California Today Report, New York Times
As Joe Biden became president of the United States and California’s own Kamala Harris a barrier-shattering vice president, women wore pearls in solidarity.
The Golden State will no longer be the center of the resistance to the White House. (Although Attorney General Xavier Becerra still managed to sue the Trump administration nine more times just on Tuesday, according to a CalMatters tracker.)
In a letter to Biden, Newsom set a new tone for California’s relationship with the president.
“I offer you my full partnership and support as you take office and inherit the tremendous responsibility to restore our nation’s economy and place of leadership on the global stage,” he wrote. “California is eager to support your bold agenda.”
Pandemic update
California’s coronavirus surge, which has overwhelmed hospitals and killed thousands, appears to be subsiding, one of the state’s top health officials said Tuesday.
COVID-19 hospitalizations have decreased by 8.5 percent over the past two weeks, suggesting that a “surge on top of a surge” following the holidays hasn’t been as severe as was feared. The state’s overall transmission rate has decreased.
“These are rays of hope shining through,” Dr. Mark Ghaly, California’s secretary for health and human services, said in a virtual news conference.

[Stored items]
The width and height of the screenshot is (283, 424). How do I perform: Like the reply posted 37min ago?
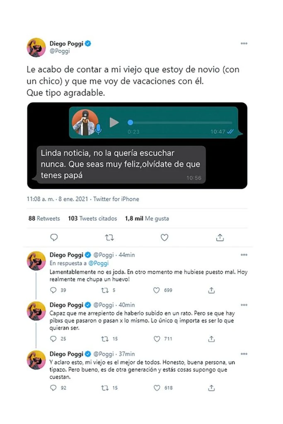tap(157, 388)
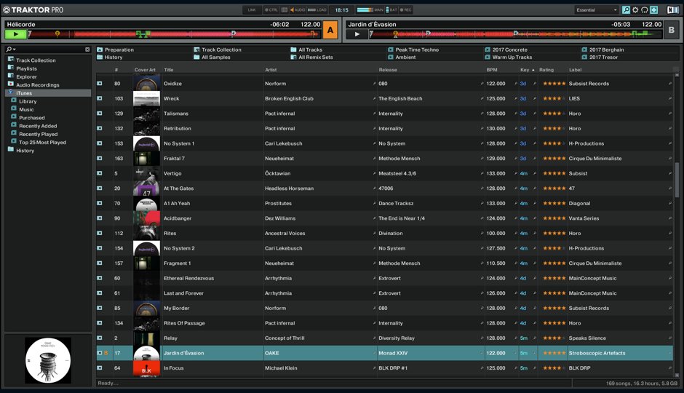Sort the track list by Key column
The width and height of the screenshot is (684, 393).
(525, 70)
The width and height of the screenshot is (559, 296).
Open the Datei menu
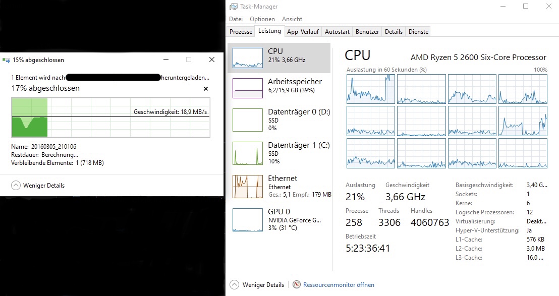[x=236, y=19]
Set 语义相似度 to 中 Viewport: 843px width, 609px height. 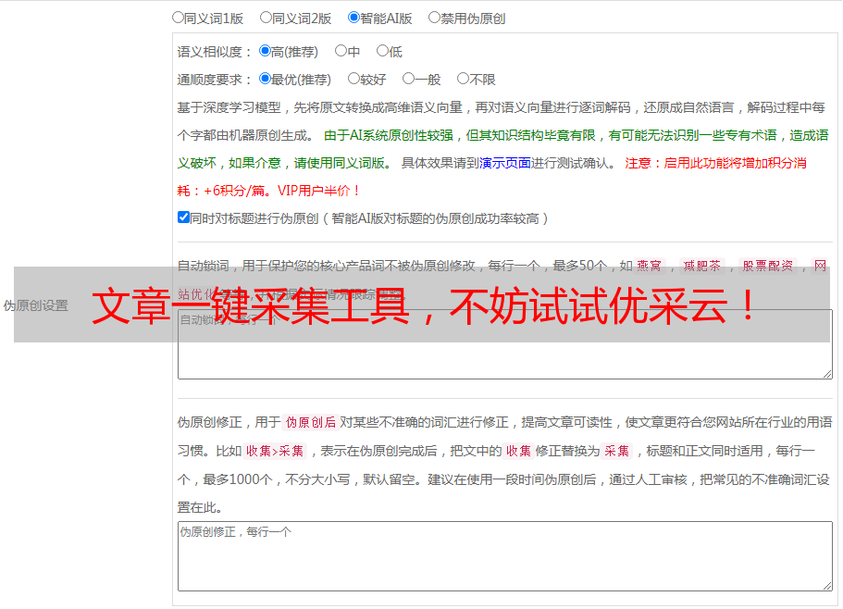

BRIEF: Copy out the full California Today report above, word for word.

TASK SOLUTION:
California Today Report, New York Times
As Joe Biden became president of the United States and California’s own Kamala Harris a barrier-shattering vice president, women wore pearls in solidarity.
The Golden State will no longer be the center of the resistance to the White House. (Although Attorney General Xavier Becerra still managed to sue the Trump administration nine more times just on Tuesday, according to a CalMatters tracker.)
In a letter to Biden, Newsom set a new tone for California’s relationship with the president.
“I offer you my full partnership and support as you take office and inherit the tremendous responsibility to restore our nation’s economy and place of leadership on the global stage,” he wrote. “California is eager to support your bold agenda.”
Pandemic update
California’s coronavirus surge, which has overwhelmed hospitals and killed thousands, appears to be subsiding, one of the state’s top health officials said Tuesday.
COVID-19 hospitalizations have decreased by 8.5 percent over the past two weeks, suggesting that a “surge on top of a surge” following the holidays hasn’t been as severe as was feared. The state’s overall transmission rate has decreased.
“These are rays of hope shining through,” Dr. Mark Ghaly, California’s secretary for health and human services, said in a virtual news conference.